The New York Herald Tribune wrote that the underground had carried out "an ambitious mission, their most challenging so far, in perfect fashion", while in the House of Commons, Oliver Stanley asked what action His Majesty's Government was planning to take "in light of the events at Acre prison which had reduced British prestige to a nadir."

The Jewish Agency called the break "an irresponsible suicidal act", while Irgun commander Menachem Begin hailed it as an act of heroism.

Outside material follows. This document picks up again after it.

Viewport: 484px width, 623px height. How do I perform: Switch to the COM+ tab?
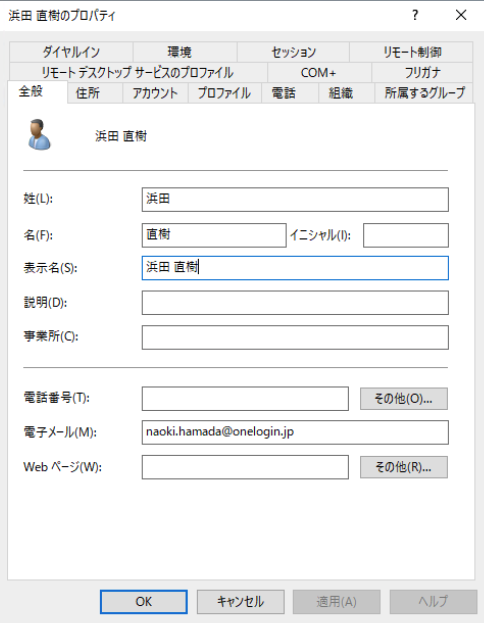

The five men from the blocking squads who had been captured, Avshalom Haviv, Meir Nakar, Yaakov Weiss, Amnon Michaelov, and Nahman Zitterbaum (Menachem Ostrowitz's underground name), were tried in a British military court. Haviv, Weiss, and Nakar were sentenced to death. Michaelov and Zitterbaum received life sentences since they were minors. In response to the death sentences, the Irgun abducted two British sergeants, Clifford Martin and Mervyn Paice, and threatened to kill them should the British carry out the death sentences. When the British authorities did not relent and hanged the three, the Irgun killed the two sergeants and hanged their bodies from a tree in a eucalyptus grove near Netanya. This action is credited with being one of the major catalysts for the eventual British withdrawal from Palestine.

The Acre Prison break, with other operations had a strong effect on the morale of the Yishuv and on the fight for the foundation of Israel. It is considered to have seriously damaged British prestige and sped up to the foundation of the UNSCOP committee.

The operation is marked by a monument on the Acre promenade.